I tried to use np.linspace and it worked for this specific file. However, when reading another file I got the following error,

ValueError: The truth value of an array with more than one element is ambiguous. Use a.any() or a.all()
python-BaseException

This is because in model.py line 518 xradar check differences in range and the unique variable returns a list of values.

diff = np.diff(rng)
unique = np.unique(diff)

Thus, I think this approach is not a general solution. I think something is wrong with this file or there should be something else when reading the metadata from the raw file.

Let me know your thoughts.

Alfonso.

kmuehlbauer commented 1 year ago

@aladinor Might be some inconsistency how we test for correct metadata or you now stumbled over another issue. But to be sure, can you make that other file available too?

aladinor commented 1 year ago

@kmuehlbauer I think you can use any other file in radar_files varible. I just identified the files 2, 5, 8, ... within that list are the ones that present this issue.

    for idx, i in enumerate(radar_files[2:3]): ### ------------> here you can chose any other out of 864 files 
        file = fsspec.open_local(f'simplecache::{i}', s3={'anon': True}, filecache={'cache_storage': '.'})
        dtree = xd.io.open_iris_datatree(file, reindex_angle=False)
        ds = xr.open_dataset(file, engine="iris")
kmuehlbauer commented 1 year ago

@aladinor @mgrover1 While working on this I found more inconsistencies with the metadata (eg. with longitude). I'll issue a PR when I'm ready.

There are also some points which needs discussion in a wider audience (eg. angle reindexing). I'll open issues as needed.

kmuehlbauer commented 1 year ago

@aladinor Do you know, if there are other IRIS/Sigmet based radars in the southern hemisphere? The Guaviare is slightly northern. I'd need one on the southern hemisphere to know how exactly the angle is translated in the data.

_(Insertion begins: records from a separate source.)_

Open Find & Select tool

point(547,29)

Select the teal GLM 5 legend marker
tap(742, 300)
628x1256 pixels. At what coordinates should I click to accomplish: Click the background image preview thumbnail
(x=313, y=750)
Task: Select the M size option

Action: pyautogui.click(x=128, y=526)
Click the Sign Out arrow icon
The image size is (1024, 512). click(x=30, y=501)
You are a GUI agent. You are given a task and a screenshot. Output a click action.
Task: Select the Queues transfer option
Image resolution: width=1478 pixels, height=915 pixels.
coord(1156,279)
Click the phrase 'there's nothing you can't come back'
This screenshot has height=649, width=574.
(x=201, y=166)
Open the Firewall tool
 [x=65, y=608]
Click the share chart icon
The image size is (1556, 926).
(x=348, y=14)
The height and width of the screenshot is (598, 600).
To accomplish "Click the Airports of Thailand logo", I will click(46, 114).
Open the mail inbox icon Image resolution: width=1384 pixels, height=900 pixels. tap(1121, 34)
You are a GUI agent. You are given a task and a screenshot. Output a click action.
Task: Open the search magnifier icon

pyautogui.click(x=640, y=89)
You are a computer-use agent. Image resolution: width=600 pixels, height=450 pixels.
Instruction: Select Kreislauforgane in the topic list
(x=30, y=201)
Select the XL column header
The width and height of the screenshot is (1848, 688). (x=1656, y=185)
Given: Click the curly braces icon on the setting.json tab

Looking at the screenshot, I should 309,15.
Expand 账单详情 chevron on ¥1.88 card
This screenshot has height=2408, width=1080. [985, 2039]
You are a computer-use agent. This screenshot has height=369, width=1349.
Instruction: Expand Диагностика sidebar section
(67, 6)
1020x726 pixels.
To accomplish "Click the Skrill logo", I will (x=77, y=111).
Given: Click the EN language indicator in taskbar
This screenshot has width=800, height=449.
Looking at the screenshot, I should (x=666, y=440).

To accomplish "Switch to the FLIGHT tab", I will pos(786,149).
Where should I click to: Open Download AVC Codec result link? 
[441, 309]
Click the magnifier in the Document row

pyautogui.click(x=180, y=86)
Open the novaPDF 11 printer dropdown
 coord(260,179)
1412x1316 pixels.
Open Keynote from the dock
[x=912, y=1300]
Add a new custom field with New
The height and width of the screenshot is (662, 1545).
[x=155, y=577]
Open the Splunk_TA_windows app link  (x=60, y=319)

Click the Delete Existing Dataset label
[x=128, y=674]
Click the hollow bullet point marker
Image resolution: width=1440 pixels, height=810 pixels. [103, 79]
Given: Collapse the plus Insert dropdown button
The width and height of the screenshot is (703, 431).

aladinor commented 1 year ago

@kmuehlbauer I know that Argentina uses INVAP radars. Brasil also has radars maybe @Soudaaa could help us to find a couple of files (?). On the other hand, I know that during the Relampago field campaign they used a VAISALA radar in the southern hemisphere. Not sure if @mgrover1 has access to this dataset.

mgrover1 commented 1 year ago

@aladinor last time I checked, the Argentina radar data is not the EOL archive... do you know if there is a copy at UIUC?

kmuehlbauer commented 1 year ago

@aladinor Thanks for your suggestions. I found that Vaisala equipped some company (CEMIG) near Belo Horizonte with a radar. Also New Zealand has Vaisala radars. But they have no open data unfortunately.

I've contacted Vaisala with that question. They will know how it works, but proof by data file would be good.

Soudaaa commented 1 year ago

@aladinor I sent some sample data for you to work with. Managed to read the volumes with no issues using Py-ART.

kmuehlbauer commented 1 year ago

@aladinor I'd appreciate if you could test your code with #53. Thanks!

aladinor commented 1 year ago

@kmuehlbauer I tested it and it worked! Thanks for looking at it.

kmuehlbauer commented 1 year ago

Great! Your help is very much appreciated. It really helps to sort things out.